Monday, January 4, 2016

The Domino Method of Nonlinear Integer/Continuous/Discrete Programming Seeking To Solve a Modified Broyden Tridiagonal Problem

Jsun Yui Wong

The following computer program seeks to solve an enlarged version of Example 3 on page 290 of  Ge, Liu, and Xu [4, page 290, modified Broyden tridiagonal function]–    http://www.scirp.org/journal/ojapps  The present paper considers the case of 4000 equations with 4000 variables. One notes the starting vectors, 94 A(KK) = FIX(RND * 6).


0 DEFDBL A-Z
3 DEFINT J, K

4 DIM X(32768), A(32768), L(32768), K(32768)
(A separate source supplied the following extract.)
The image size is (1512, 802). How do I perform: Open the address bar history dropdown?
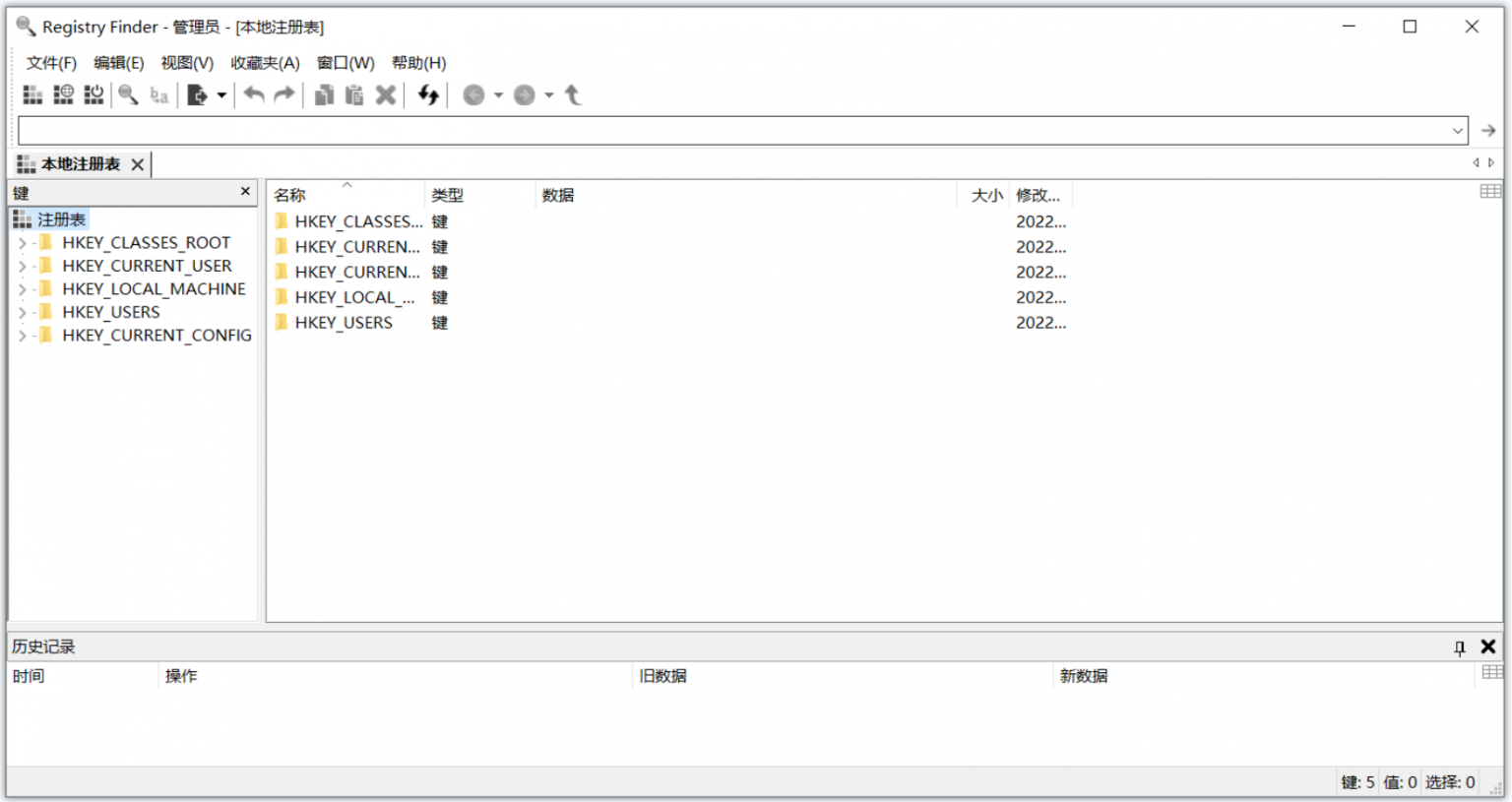click(1458, 130)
5 FOR JJJJ = -32000 TO 32000

    14 RANDOMIZE JJJJ
    15 REM   h = 1 / (32760 + 1)


    16 M = -1D+50

    91 FOR KK = 1 TO 4000

        94 A(KK) = FIX(RND * 6)


    95 NEXT KK

    128 FOR I = 1 TO 12000 STEP 1


        129 FOR K = 1 TO 4000


            131 X(K) = A(K)
        132 NEXT K

        155 FOR IPP = 1 TO FIX(1 + RND * 3)
            181 B = 1 + FIX(RND * 4003)

            183 R = (1 - RND * 2) * A(B)

            187 IF RND < .25 THEN X(B) = A(B) + RND * R ELSE IF RND < .333 THEN X(B) = A(B) + RND ^ 4 * R ELSE IF RND < .5 THEN X(B) = A(B) + RND ^ 7 * R ELSE IF RND < .5 THEN X(B) = FIX(A(B)) ELSE X(B) = FIX(A(B)) + 1
        191 NEXT IPP


        555 X(2) = ((3 - 2 * X(1)) * X(1) + 1) / 2


        605 FOR J44 = 2 TO 3999

            609 X(J44 + 1) = ((3 - 2 * X(J44)) * X(J44) - X(J44 - 1) + 2) / 2

        611 NEXT J44


        699 P1 = (3 - 2 * X(4000)) * X(4000) - X(3999)



        999 P = -ABS(P1)


        1451 IF P <= M THEN 1670
        1657 FOR KEW = 1 TO 4000


            1658 A(KEW) = X(KEW)
        1659 NEXT KEW
        1661 M = P
        1666 REM PRINT A(1), A(4000), M, JJJJ

        1668 IF M > -.000000000001 THEN 1912

    1670 NEXT I
    1890 REM IF M < -5555 THEN 1999

    1912 PRINT A(1), A(2), A(3)
    1915 PRINT A(3997), A(3998), A(3999)
    1917 PRINT A(4000), M, JJJJ

1999 NEXT JJJJ

This computer program was run with qb64v1000-win [12]. Copied by hand from the screen, the computer program’s complete output through JJJJ= -31994 is shown below.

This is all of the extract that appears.